The idea here is to generate an entire dataset from one of the parameter samples in the posterior. So you are not generating 10000 ys for 10000 thetas, but rather 10000 y’s per theta. (you can play the same game with the prior). This kind of inverts the diagram we saw earlier to produce the posterior predictive.

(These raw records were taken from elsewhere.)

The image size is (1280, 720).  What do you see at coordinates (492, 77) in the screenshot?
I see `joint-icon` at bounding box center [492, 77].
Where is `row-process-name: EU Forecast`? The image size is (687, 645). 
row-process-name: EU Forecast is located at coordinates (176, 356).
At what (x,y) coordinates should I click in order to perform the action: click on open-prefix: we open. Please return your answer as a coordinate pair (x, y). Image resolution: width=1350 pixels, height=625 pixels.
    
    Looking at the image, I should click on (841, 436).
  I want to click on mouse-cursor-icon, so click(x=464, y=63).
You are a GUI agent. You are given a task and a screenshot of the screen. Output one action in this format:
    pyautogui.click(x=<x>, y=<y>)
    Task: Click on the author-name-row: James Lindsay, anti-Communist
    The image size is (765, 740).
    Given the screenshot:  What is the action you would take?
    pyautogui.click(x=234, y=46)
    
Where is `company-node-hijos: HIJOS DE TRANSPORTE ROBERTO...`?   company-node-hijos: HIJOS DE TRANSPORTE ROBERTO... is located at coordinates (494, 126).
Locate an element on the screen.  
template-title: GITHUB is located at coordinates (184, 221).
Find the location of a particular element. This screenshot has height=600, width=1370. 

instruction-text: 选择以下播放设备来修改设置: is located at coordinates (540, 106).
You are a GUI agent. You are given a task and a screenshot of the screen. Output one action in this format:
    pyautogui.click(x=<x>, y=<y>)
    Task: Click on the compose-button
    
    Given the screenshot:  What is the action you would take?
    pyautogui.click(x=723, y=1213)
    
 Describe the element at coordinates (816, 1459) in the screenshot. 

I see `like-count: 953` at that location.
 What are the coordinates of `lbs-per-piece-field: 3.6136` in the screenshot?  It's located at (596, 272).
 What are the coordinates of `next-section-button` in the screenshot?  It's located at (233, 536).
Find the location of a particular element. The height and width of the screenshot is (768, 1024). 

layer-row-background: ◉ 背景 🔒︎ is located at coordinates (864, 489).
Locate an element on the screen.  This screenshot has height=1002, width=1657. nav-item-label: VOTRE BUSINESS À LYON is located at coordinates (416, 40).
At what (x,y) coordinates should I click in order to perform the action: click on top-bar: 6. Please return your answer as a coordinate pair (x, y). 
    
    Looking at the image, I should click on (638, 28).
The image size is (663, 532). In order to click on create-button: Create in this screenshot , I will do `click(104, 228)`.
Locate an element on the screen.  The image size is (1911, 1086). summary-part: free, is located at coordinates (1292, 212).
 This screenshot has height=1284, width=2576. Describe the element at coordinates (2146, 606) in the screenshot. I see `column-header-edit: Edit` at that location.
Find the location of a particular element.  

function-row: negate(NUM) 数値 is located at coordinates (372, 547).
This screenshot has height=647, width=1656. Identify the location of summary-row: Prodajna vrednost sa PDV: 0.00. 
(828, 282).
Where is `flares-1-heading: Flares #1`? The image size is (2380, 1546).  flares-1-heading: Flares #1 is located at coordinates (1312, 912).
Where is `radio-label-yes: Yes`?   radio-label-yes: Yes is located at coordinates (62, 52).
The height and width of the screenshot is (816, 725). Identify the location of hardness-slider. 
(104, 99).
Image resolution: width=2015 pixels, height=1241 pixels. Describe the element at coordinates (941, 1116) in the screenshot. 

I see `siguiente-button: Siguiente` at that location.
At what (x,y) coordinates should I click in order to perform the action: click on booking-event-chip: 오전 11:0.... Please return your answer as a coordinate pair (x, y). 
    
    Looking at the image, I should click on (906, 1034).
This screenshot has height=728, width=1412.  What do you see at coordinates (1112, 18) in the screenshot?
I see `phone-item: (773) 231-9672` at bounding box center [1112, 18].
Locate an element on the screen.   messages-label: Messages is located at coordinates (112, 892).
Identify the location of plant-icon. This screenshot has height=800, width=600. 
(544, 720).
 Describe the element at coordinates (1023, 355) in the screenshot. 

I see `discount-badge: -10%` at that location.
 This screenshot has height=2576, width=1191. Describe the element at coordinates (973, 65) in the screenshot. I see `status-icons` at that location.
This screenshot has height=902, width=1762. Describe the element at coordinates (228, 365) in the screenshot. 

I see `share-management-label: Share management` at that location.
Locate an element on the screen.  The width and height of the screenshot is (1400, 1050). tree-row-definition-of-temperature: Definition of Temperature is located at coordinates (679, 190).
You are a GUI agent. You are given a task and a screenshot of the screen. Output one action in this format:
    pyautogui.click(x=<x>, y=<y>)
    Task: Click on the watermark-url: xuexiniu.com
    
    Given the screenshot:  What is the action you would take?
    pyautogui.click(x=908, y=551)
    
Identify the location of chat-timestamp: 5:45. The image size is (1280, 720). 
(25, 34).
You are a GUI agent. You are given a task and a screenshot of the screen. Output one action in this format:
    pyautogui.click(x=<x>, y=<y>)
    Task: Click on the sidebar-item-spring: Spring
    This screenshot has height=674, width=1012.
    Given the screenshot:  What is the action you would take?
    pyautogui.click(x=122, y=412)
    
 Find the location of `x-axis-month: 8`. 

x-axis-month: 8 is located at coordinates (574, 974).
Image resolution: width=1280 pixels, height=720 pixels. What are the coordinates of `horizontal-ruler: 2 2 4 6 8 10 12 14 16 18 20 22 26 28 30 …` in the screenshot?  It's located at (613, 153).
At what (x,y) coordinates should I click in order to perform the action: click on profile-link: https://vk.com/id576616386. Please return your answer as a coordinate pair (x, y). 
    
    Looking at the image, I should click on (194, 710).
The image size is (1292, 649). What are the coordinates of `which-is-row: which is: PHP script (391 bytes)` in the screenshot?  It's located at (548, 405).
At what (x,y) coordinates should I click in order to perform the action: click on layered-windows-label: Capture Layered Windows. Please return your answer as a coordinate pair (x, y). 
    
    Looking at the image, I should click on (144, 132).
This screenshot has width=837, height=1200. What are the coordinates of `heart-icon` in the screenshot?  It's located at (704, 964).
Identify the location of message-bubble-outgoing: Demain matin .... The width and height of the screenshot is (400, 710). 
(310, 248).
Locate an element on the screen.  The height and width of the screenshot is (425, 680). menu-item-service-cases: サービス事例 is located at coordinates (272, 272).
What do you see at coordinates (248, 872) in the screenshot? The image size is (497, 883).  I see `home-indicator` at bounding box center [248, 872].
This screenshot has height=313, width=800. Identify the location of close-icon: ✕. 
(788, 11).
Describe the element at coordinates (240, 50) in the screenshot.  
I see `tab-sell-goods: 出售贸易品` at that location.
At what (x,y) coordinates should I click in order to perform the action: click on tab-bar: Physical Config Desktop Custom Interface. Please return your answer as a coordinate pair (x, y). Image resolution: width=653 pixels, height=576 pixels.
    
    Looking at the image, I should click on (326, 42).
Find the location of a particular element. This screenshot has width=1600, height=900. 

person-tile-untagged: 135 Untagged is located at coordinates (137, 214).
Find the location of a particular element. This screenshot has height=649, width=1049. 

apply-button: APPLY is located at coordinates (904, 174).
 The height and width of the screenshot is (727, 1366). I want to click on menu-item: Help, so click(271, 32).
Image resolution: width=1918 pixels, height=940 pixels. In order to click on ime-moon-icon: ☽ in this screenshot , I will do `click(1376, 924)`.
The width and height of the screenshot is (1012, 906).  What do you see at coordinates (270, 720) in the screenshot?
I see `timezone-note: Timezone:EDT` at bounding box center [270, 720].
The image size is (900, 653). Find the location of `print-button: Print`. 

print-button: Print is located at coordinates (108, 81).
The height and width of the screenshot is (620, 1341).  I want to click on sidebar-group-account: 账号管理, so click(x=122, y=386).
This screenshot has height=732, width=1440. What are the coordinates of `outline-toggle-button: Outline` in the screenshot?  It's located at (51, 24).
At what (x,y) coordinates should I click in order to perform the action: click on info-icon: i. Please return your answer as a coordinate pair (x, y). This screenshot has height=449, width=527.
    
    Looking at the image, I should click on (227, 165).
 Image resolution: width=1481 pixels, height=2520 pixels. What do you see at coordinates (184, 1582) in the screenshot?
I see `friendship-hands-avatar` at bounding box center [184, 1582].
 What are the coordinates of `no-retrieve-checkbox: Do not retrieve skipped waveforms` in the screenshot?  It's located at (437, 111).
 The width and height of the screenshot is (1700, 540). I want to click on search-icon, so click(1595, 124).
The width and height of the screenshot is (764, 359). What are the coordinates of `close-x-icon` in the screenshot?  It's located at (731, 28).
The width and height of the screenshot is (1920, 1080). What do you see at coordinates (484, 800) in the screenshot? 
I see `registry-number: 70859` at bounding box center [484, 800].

Our usual sample vs replication 2D setup can come useful here. Consider generating 1000 y’s per replication for each theta.
postpred.shape
(10000,)
reppostpred =np.empty((1000, 10000))
for i in range(1000):
reppostpred[i,:] = np.random.binomial( len(data), samples);
reppostpred.shape
(1000, 10000)
per_theta_avgs = np.mean(reppostpred, axis=0)
per_theta_avgs.shape
(10000,)
plt.scatter(samples, per_theta_avgs, alpha=0.1);
In particular, you will find that the number of switches is not consistent with what you see in our data. This might lead you to question our model…always a good thing..but note that we have very little data as yet to go on
data
array([1, 0, 1, 1, 1, 0, 1, 0, 1])
data[:-1] != data[1:]
array([ True, True, False, False, True, True, True, True], dtype=bool)
np.sum(data[:-1] != data[1:])
6
Exercise
You can interrogate the posterior-predictive, or simulated samples in other ways, asking about the longest run of water tosses, or the number of times the water/land switched. This is left as an exercise.